- Born: Jay Roland Cook 16 December 1966 British Columbia
- Died: 18 November 1987 (aged 20)
- Body discovered: 26 November 1987
- Partner: Tanya Van Cuylenborg

= Murders of Jay Cook and Tanya Van Cuylenborg =

1987 double murder in Seattle, Washington, United States

Jay Roland Cook (16 December 1966 – 18 November 1987) and Tanya Van Cuylenborg (7 March 1969 – 18 November 1987) were a Canadian couple from Saanich, British Columbia who were murdered while on a trip to Seattle, Washington in November 1987.

== Events prior to the murders ==
Cook and Van Cuylenborg met in high school and had been in a relationship for about six months. On 18 November 1987, they left in Cook's father's bronze 1977 Ford Club van for an overnight trip to the Seattle area to purchase parts for Cook's father's business.

Cook and Van Cuylenborg took the MV Coho ferry from Victoria to Port Angeles, Washington. They then drove south-east on Route 101 to Bremerton, where they boarded a second ferry to Seattle. A fuel receipt later found in the van confirmed that they purchased fuel on the road between Port Angeles and Bremerton. The pair was last seen boarding the ferry in Bremerton.

Cook's and Van Cuylenborg's families became concerned when the couple did not return home as planned on 19 November and did not make contact. On 20 November, they were reported missing.

== The murders ==
On 24 November, Tanya Van Cuylenborg's half-naked body was found in a ditch by a rural road near Alger, in Skagit County, Washington, a short distance south of Bellingham. She had been raped and shot in the head. Investigators initially considered Cook a suspect, though both Cook's and Van Cuylenborg's families vehemently rejected this possibility.

On 25 November, Tanya's wallet and keys were found discarded near the Greyhound station in Bellingham. The van was found a few blocks away. Inside the van were plastic ties of the same type used to bind Tanya, plastic gloves, and various receipts, including the Bremerton-Seattle ferry ticket, confirming the belief that the couple took the second ferry. However, Tanya's Minolta X-700 35 mm camera, which she had brought on the trip, was missing and has never been recovered.

On 26 November, Jay Cook's body was discovered nearly 60 miles from where Tanya's body was found two days earlier. Jay had been beaten with rocks and strangled. A pack of cigarettes was stuffed down his throat.

== Investigation and later events ==
The police believed that the killer was taunting them by leaving the plastic gloves in plain view. Detective Robert Gebo of the Seattle Police Department stated: "He leaves those behind as a sign to the police that you needn't look for fingerprints because I wore these gloves. And he has confidence that there's nothing that's going to connect him with these crimes."

The police were in fact able to obtain the suspect's DNA from the van, but there was no match on any of the criminal databases. Despite the lack of a match, the police believed that the specific manner in which the victims were killed (which has not been revealed in detail publicly) suggested that the killer was familiar with the prison system. The lack of a match despite a potential prison background could be explained by the suspect having been incarcerated before DNA collection from criminals became commonplace or technologically possible.

Investigators believed that the couple might have met their killer on one of the ferries, most likely the second one, and offered him a ride upon reaching Seattle.

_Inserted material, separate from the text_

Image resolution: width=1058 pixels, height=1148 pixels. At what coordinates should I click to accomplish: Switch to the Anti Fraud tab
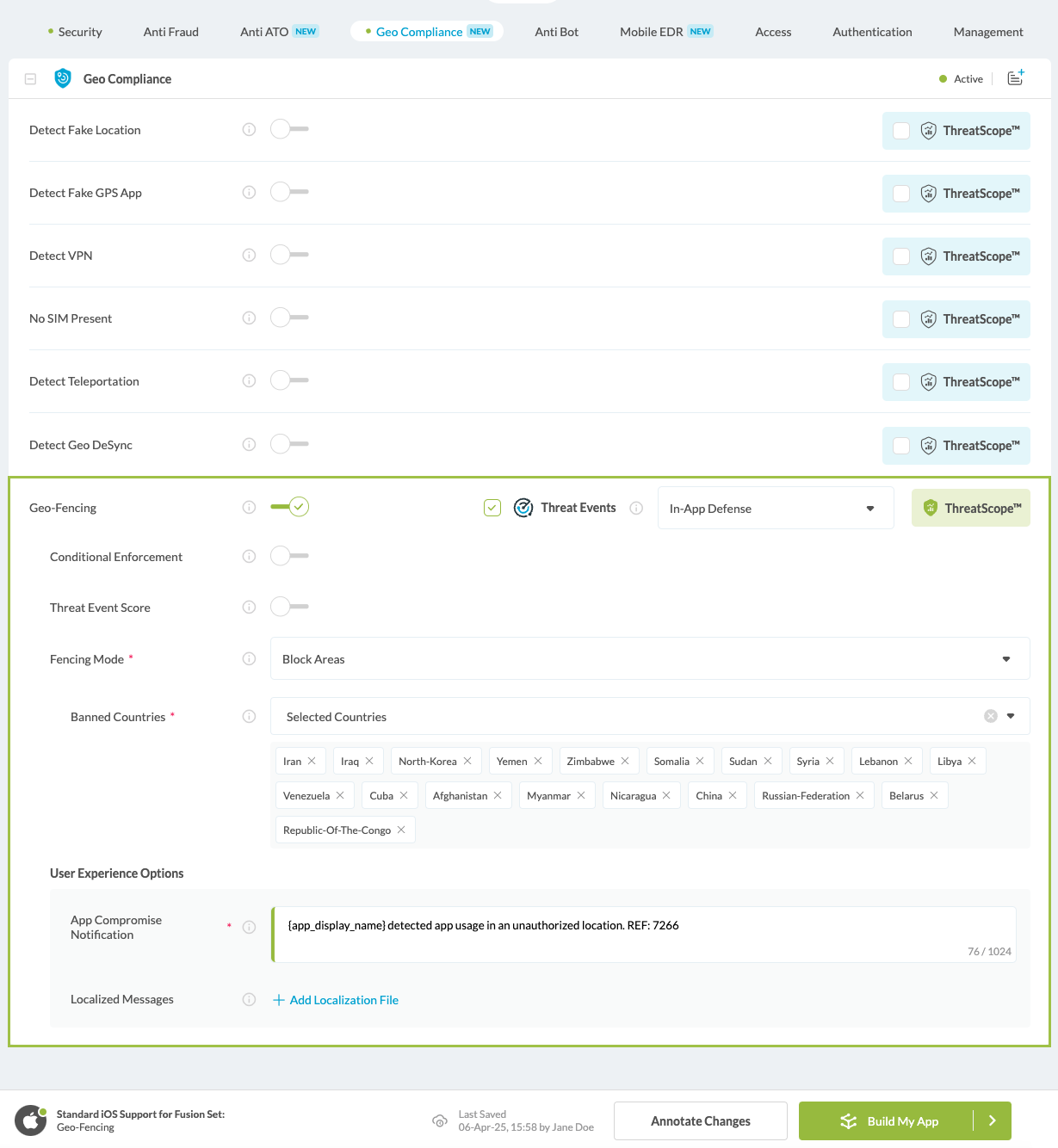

In the months after the murders, both victims' families received a series of taunting greeting cards featuring graphic descriptions of the murders. The cards bore postmarks from Seattle, Los Angeles, and New York, and were written by the same person. In 2010, it was announced that the writer of the cards had been found: a 78-year-old Canadian transient with mental health issues. The police confirmed that he was not the killer and had no connection to the crime.

=== Perpetrator ===
On 11 April 2018, a composite sketch of the suspect was released based on the DNA collected from semen found on Van Cuylenborg's trousers at the crime scene using a process called "snapshot DNA phenotyping" by Parabon NanoLabs. The case was also investigated by Parabon using genetic genealogy by uploading the DNA to the public website GEDmatch.com, the same site that led to the arrest of the Golden State Killer suspect Joseph James DeAngelo.

On 18 May 2018, the Snohomish County Sheriff announced that William Earl Talbott II had been arrested for the murder of Van Cuylenborg. He was found guilty in June 2019 of two counts of aggravated first-degree murder and sentenced to two sentences of life imprisonment without parole.

On 7 December 2021, an appellate court overturned the conviction of William Earl Talbott II citing juror bias. Prosecutors were planning on holding a second trial. On 22 December 2022, this was rejected.

On 22 December 2022, the Washington State Supreme Court reinstated the guilty verdict because the defense had peremptory challenges available but chose not to use one to dismiss the juror. Talbott remains in custody awaiting further appeals.